Die Freundin und Wohltäterin Diderots, die witzige Korrespondentin Voltaires, die eifrig mit allen Geistigen ihrer Zeit Beziehungen unterhielt, war selbst, ohne jeden Anspruch, eine fruchtbare Gelegenheitsschriftstellerin, ja Dramatikerin, wobei sie sich von ihrem großen Nebenbuhler in Sanssouci dadurch unterschied, daß sie die einheimischen Kräfte ermutigte. Mögen ihre Arbeiten auch nicht über den anmutigen Dilettantismus der Zeit emporragen, ein unvergängliches Werk bleiben die Denkwürdigkeiten. Dieses Buch ist ein Leuchtturm, nach dem sich die heute in ihrem Machtstreben so verwirrte weibliche Seele richten kann, denn es zeigt das leise Werden einer Frau, welche die höchsten Möglichkeiten ihres Geschlechtes erfüllt hat.

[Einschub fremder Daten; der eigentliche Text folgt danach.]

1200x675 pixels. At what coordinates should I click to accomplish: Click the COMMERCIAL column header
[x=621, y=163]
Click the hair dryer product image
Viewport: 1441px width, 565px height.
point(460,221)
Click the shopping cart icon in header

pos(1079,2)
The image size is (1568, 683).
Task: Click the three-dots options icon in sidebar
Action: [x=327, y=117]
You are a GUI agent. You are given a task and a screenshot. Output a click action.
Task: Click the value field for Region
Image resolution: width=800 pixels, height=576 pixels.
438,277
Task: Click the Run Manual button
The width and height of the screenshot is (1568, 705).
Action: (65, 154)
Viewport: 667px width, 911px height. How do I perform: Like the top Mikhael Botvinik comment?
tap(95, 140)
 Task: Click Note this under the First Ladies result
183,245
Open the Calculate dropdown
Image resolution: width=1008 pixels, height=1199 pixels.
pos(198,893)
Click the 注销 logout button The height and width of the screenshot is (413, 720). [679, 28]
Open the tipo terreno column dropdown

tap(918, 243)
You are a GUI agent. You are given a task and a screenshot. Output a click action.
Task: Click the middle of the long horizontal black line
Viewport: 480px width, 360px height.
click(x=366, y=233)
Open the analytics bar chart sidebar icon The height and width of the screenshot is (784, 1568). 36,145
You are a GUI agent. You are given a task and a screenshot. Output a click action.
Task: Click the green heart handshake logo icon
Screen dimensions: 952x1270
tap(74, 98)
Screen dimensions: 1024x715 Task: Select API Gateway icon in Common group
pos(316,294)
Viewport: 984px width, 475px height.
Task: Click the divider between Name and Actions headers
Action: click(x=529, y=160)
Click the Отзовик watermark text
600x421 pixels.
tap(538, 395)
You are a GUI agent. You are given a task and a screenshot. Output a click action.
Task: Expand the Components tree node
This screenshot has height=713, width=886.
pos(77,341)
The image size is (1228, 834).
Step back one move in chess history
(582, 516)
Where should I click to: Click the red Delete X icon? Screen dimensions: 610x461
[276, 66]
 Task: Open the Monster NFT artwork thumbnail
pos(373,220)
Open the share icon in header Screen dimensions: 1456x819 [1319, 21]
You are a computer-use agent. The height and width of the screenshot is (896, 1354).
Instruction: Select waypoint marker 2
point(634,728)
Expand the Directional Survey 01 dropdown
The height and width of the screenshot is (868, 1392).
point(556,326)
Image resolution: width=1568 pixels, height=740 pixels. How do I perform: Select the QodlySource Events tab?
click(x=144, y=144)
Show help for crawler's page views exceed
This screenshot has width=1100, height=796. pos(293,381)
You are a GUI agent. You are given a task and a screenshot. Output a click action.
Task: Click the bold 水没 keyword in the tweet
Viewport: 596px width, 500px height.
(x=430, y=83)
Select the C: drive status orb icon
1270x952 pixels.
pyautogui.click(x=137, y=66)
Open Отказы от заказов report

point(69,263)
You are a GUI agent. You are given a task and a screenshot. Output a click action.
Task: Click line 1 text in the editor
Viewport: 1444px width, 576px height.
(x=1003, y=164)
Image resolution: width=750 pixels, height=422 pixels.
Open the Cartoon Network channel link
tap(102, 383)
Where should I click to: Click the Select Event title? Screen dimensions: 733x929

Nachdem ich den Leser für diese Entwickelung zu gewinnen gesucht, will ich ihn doch auch an das Ziel, die Leistung Katharinas, erinnern. Mit einer heiteren Unerschrockenheit errichtet sie ihre Pfahlbauten über dem Sumpf des alten heiligen Rußland: sie gibt ihm ein Gesetzbuch, eine Verwaltung, Bildungsanstalten (darunter eine russische Akademie nach Muster der französischen), eine öffentliche Gesundheitspflege. Sie säkularisiert die Kirchengüter und gewährt und verlangt Toleranz unter den verschiedenen Religionen. Sie kolonisiert den ungeheuren Süden durch Städtegründungen, die dortige Bevölkerung steigt von 200 000 Seelen auf 800 000. Sie schließt Handelsverträge mit Frankreich, England und knüpft kaufmännische Beziehungen mit Persien und China an. Ihre großen politischen Taten sind: die mit Friedrich dem Großen und Josef II. bewirkte Teilung Polens, das heißt die Beseitigung eines damals ebenso unmöglichen wie heute notwendigen Staates, der bei jedem Thronwechsel ganz Europa vor einem Erbfolgekrieg erzittern ließ. Ihr anderer Ruhm ist die Besiegung des Sultans Mustafa. Bewundernswert ist die Mäßigung, mit der sie den gefährlichen Traum hegte, am Bosporus das griechische Kaisertum zu erneuern, und wie sie nach der Eroberung des nördlichen Pontus, Georgiens, Rumäniens und Griechenlands nahe vorm Ziel stand, hätten nicht Preußen und Österreich, von solchen Erfolgen beunruhigt, sie um den größten Teil der Beute gebracht. Später bemächtigt sie sich trotz Frankreichs Gegenwillen der Krim, und der Gesandte Ludwigs XVI., Ségur, kehrt mit den Worten nach Hause zurück, die Führung Europas sei von Frankreich auf Katharina übergegangen.